A 68-year-old man presents to the emergency department with confusion and lethargy for the past day. He has a history of end-stage renal disease and has missed his last two dialysis sessions. He also has a history of hypertension, secondary hyperparathyroidism, and hyperphosphatemia. His medications include lisinopril, empagliflozin, cinacalcet, and calcitriol. Vital signs are within normal limits. On physical examination, he is disoriented and has peripheral edema. Laboratory tests reveal a mild normocytic anemia, potassium level of 7.2 mEq/L, blood pH of 7.1, and significantly elevated blood urea nitrogen (BUN) and creatinine levels.
Which of the following is the most appropriate next step in the management of this patient?
B) Initiate emergency dialysis
Indications for acute renal dialysis can be remembered with the AEIOU mnemonic:
- Acidosis: Severe metabolic acidosis, usually with a pH <7.2
- Electrolytes: Hyperkalemia, typically >6.5 mEq/L
- Ingestion: Ingestion of a dialyzable drug or toxin
- Overload: Fluid overload
- Uremia: Symptoms of uremia, such as encephalopathy
This patient presents with severe hyperkalemia (potassium level of 7.2 mEq/L), severe metabolic acidosis (pH of 7.1), and symptoms of uremia (confusion and lethargy), all of which are indications for emergency dialysis.

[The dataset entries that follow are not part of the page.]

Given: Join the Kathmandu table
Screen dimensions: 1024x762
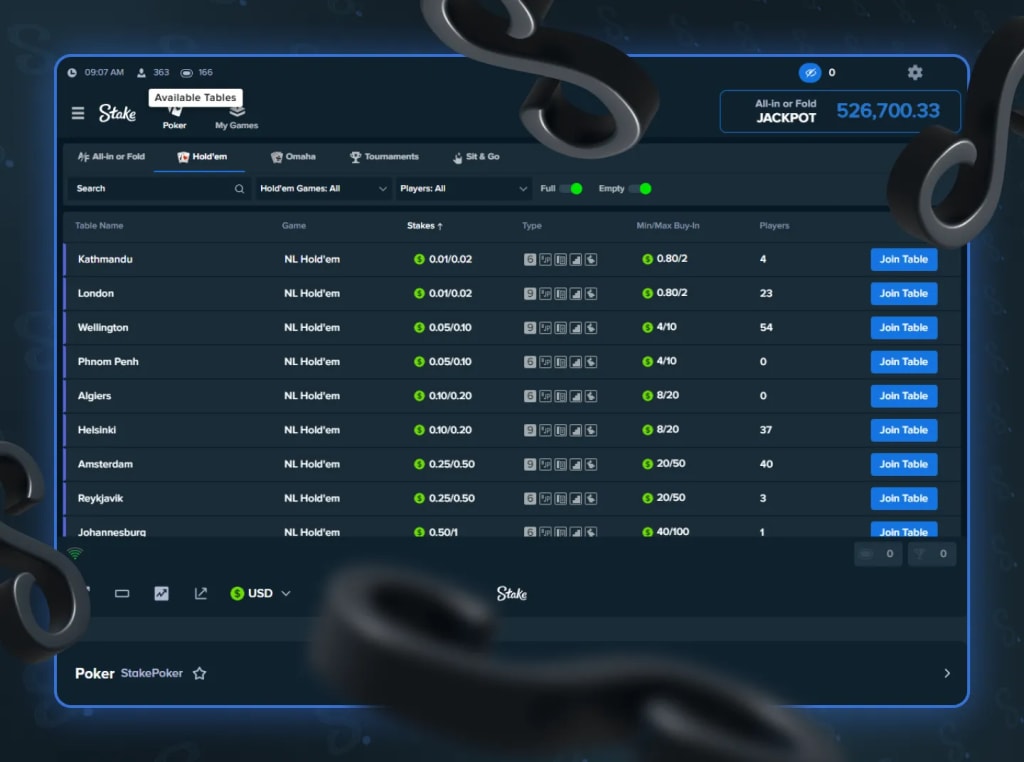Looking at the screenshot, I should click(x=903, y=259).
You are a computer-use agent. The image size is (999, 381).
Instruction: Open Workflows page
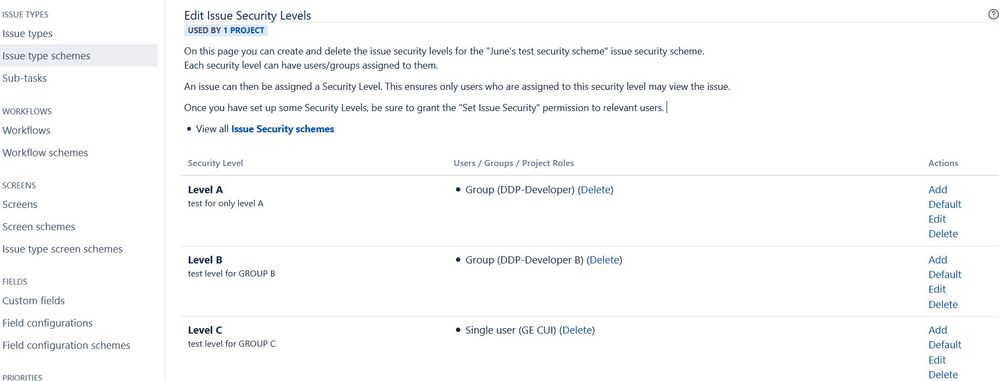26,131
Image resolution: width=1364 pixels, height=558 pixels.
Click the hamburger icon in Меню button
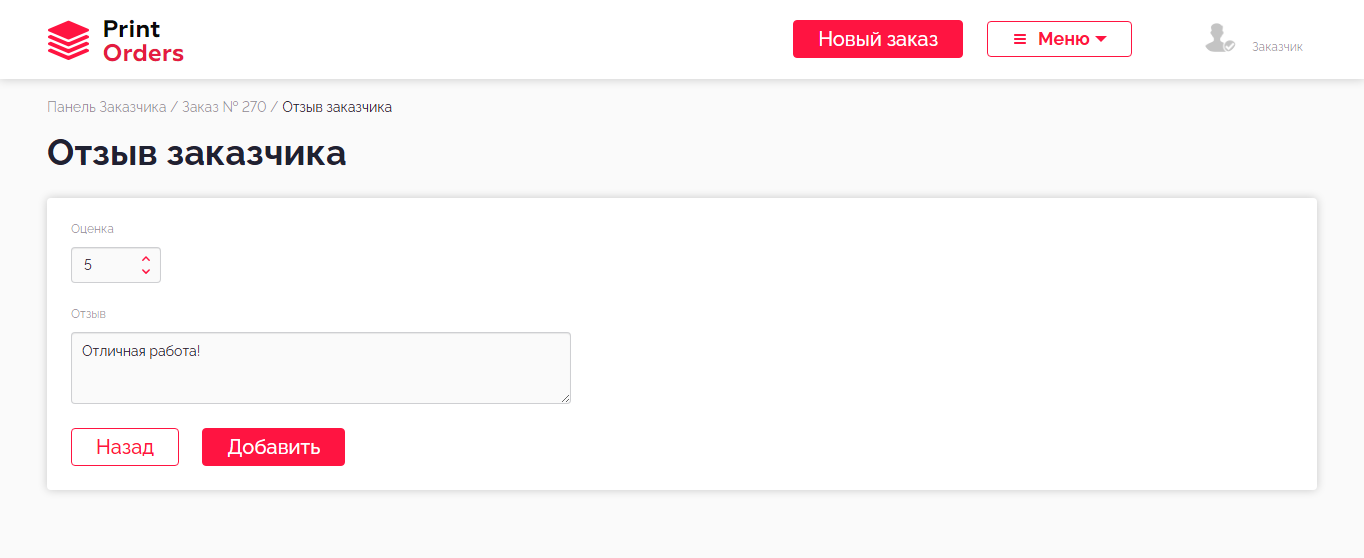[x=1020, y=39]
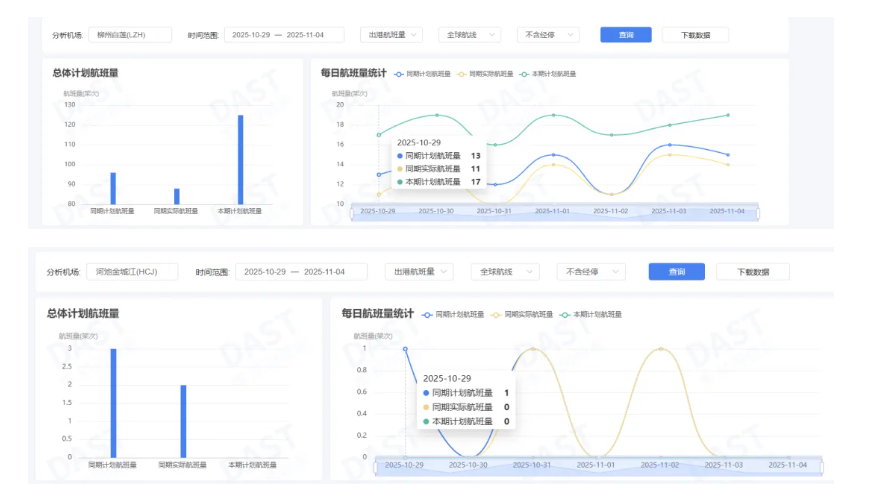Click the top blue 查询 button
Viewport: 883px width, 501px height.
click(626, 35)

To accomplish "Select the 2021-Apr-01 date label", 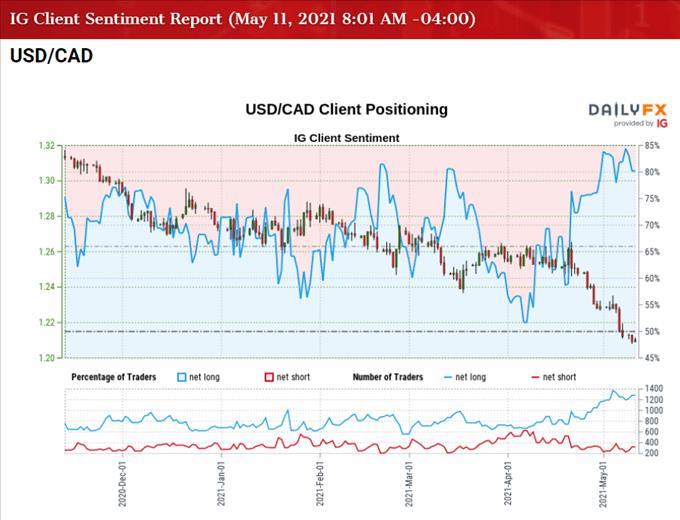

Answer choice A: Administer intravenous calcium gluconate, is incorrect. While calcium gluconate can stabilize the cardiac membrane when hyperkalemia is present, it does not address the underlying causes requiring dialysis.
Answer choice C: Monitor and recheck labs in 24 hours, is incorrect. This approach is inappropriate given the severity of the patient's condition, which requires immediate intervention.
Answer choice D: Prescribe oral sodium polystyrene sulfonate, is incorrect. This can help lower potassium levels but is not appropriate for immediate management of severe hyperkalemia and will not address the metabolic acidosis and uremia.
Answer choice E: Start bicarbonate therapy, is incorrect. Bicarbonate therapy may help with acidosis but is not sufficient to address the severe hyperkalemia and uremia.
Key Learning Point
Indications for acute renal dialysis can be remembered with the AEIOU mnemonic: acidosis (severe metabolic acidosis, usually with a pH <7.2), electrolytes (hyperkalemia, typically >6.5 mEq/L), ingestion of a dialyzable drug or toxin, overload (fluid overload), and uremia (including encephalopathy).